The strong rally in growth stocks earlier this year has started to fizzle out, but some names didn't fully participate. A lot of promising names are still trading more than 50% off their 52-week highs -- and in some cases well below their previous high-water marks.

Roku (ROKU -10.29%), Datadog (DDOG 4.95%), Teladoc Health (TDOC -2.40%), Peloton Interactive (PTON 4.29%), and Match Group (MTCH 0.63%) are five stocks among the names trading lower this year. Let's see why they aren't partying like it's 2023 right now.

Roku

Let's start with Roku. The leading platform for streaming video through TVs is trading 55% below its 52-week high, but it gets worse. Roku stock is down a blistering 87% since peaking two summers ago. 

Roku has gone from being profitable to posting wide losses. The steady sequential run of growth in average revenue per user ended in its latest quarter as advertisers are paring back their marketing missives in this dicey economic climate. Roku still deserves better than its stock chart. 

Someone approaching a piggy bank with a hammer behind the back.

Image source: Getty Images.

Roku is entertaining a record 70 million active accounts, and those viewers are spending an average of 3.8 hours a day on the platform. People aren't going to stop streaming anytime soon, and Roku has double the U.S. market share of its nearest rival. The slide in ad revenue is a drag, but sponsors will be back when consumers are ready to spend again. The red ink isn't a good look, but Roku's guidance calls for a return to positive adjusted earnings before interest, taxes, depreciation, and amortization (EBITDA) for next year.

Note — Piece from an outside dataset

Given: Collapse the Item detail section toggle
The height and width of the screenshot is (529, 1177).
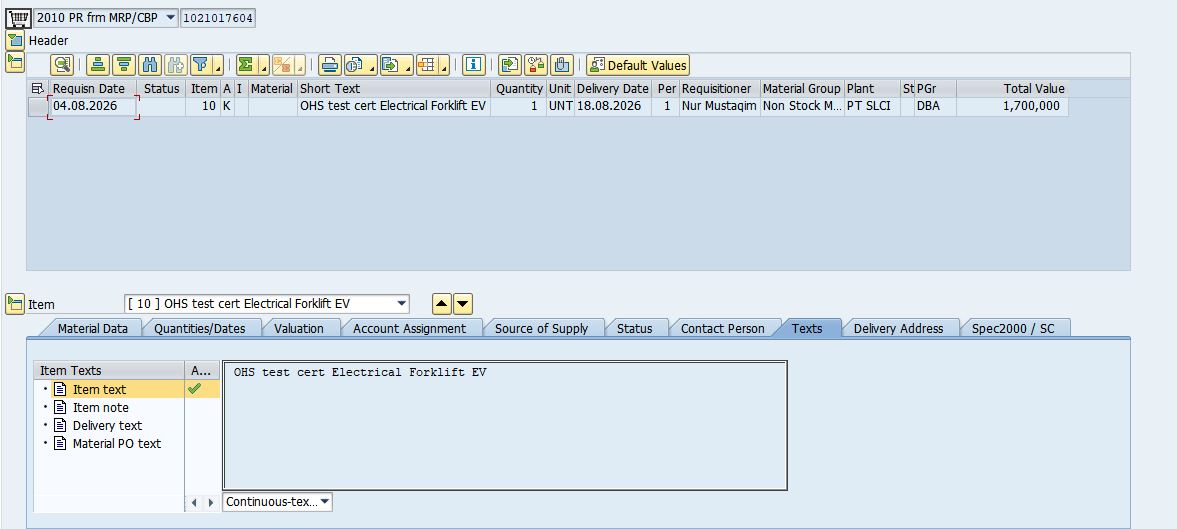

The future is bright for a leader in a niche that keeps growing, and now it has its sights set on international opportunities. Whether it recovers on its own or a hungry giant gets on bended knee, Roku is a value at current levels.

Datadog 

When growth stocks initially started to contract in early 2021, Datadog rose above the malaise. The cloud-based platform for delivering an enterprise with early downtime reports and other analytic essentials was growing too quickly to ignore. Datadog would go on to peak in November 2021, and it's currently trading 53% below its 52-week high.

Growth has slowed for Datadog. Revenue rose 44% for Datadog's latest quarter, a far cry from when top-line gains were soaring 84% a year earlier. It sees its business growth getting almost cut in half again this year. Datadog's forecast is for revenue to climb just 23% to 24% for all of 2023. Businesses are responding to weakening customer trends, but you can't skimp on monitoring your uptime and digging deeper into your analytics. Datadog's bark may soon be better than its bite.

Teladoc Health

You have to go down a long way to take Teladoc's pulse these days. The telehealth specialist that championed virtual consultations with medical pros through the early days of the pandemic has fallen out of favor now that office visits are the picture of health. The stock is trading 67% below its 52-week high.

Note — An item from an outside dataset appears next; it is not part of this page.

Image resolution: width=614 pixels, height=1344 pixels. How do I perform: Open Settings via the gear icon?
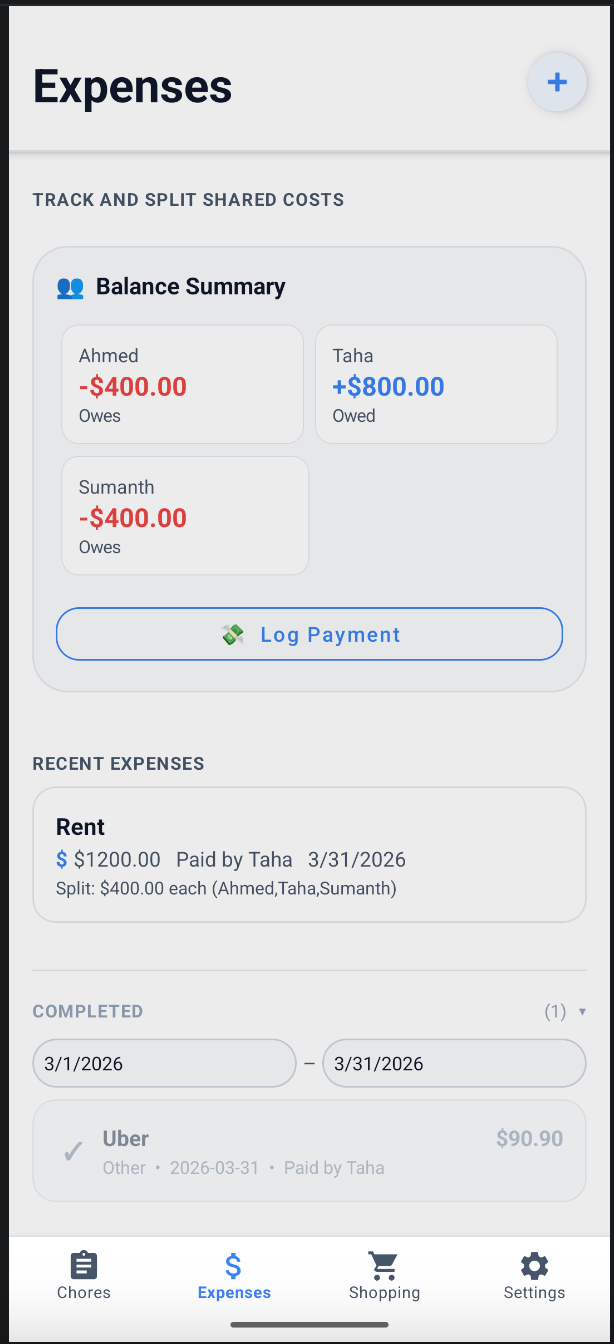pyautogui.click(x=534, y=1265)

Here's another rough snapshot of how fast Teladoc has fallen out of favor. When it closed on its purchase of Livongo Health three years ago, the acquisition was worth $18.5 billion in a cash and stock deal. Today all of Teladoc is worth just a quarter of the Livongo purchase.   

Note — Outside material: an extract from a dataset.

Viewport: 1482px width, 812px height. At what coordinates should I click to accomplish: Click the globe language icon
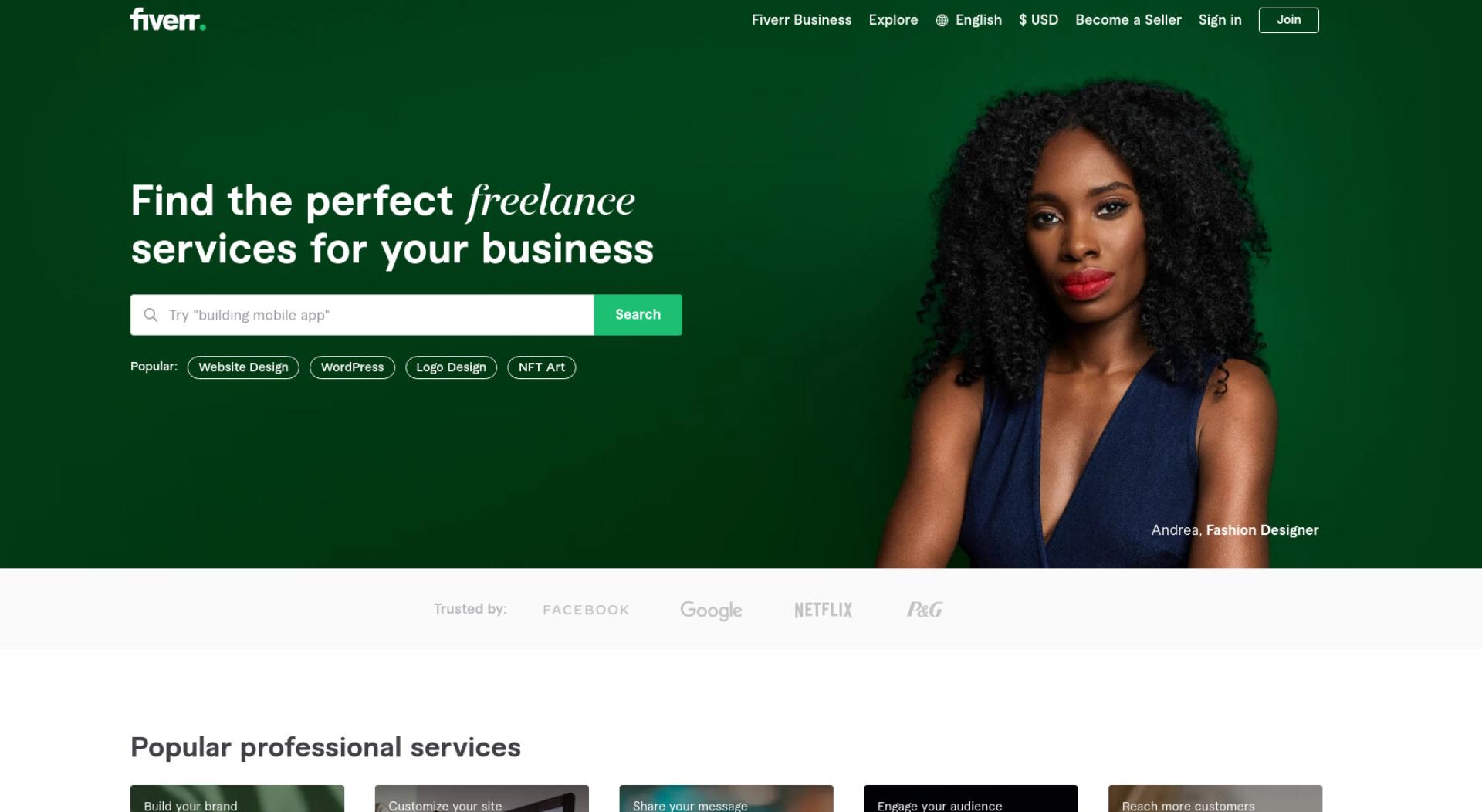tap(942, 21)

Revenue has slowed sharply since the initial pandemic spike. Its top-line growth slowed to 18% last year, including a 15% slip in its latest quarter. It's targeting a 6% to 11% increase in 2023. Competition has intensified, but Teladoc remains a big brand in a specialty that makes sense as a way to curb skyrocketing healthcare costs. 

Peloton Interactive

There's no denying that Peloton has been pedaling backward these days. Revenue plummeted 30% in its latest quarter, and the former connected fitness darling isn't even posting its subscriber engagement metrics anymore

Peloton has become a punchline, but that was true even when its popularity was ascending. The at-home fitness game changer is struggling to sell its gear these days, but users are surprisingly sticking around. The 3.033 million in connected fitness subscribers it has heading into this year is 10% higher than it was a year earlier. With the stock 59% off its 52-week high and 92% below its all-time high, the upside is high if Peloton can start pedaling in the right direction.

Match Group

Stocks like Teladoc and Peloton became time capsule entries for the early stages of the COVID-19 crisis. Match Group should be thriving now that folks are out and about, scratching the itch to be social. Match Group is the company behind Tinder, the leading online dating app. It also has dozens of other popular love connection platforms. It's naturally the bellwether of dating app stocks.

The problem for Match Group investors is that -- like a Tinder profile using an overly flattering picture -- reality hasn't been as attractive as what was initially promised. Revenue declined 2% in its latest quarter, and even the 5% growth it would represent on a currency-neutral basis isn't impressive. Match Group sees 5% to 10% growth this year. It seems like a boring date, but with the stock trading at a reasonable 15 times next year's projected earnings it could be a long-term relationship worth exploring.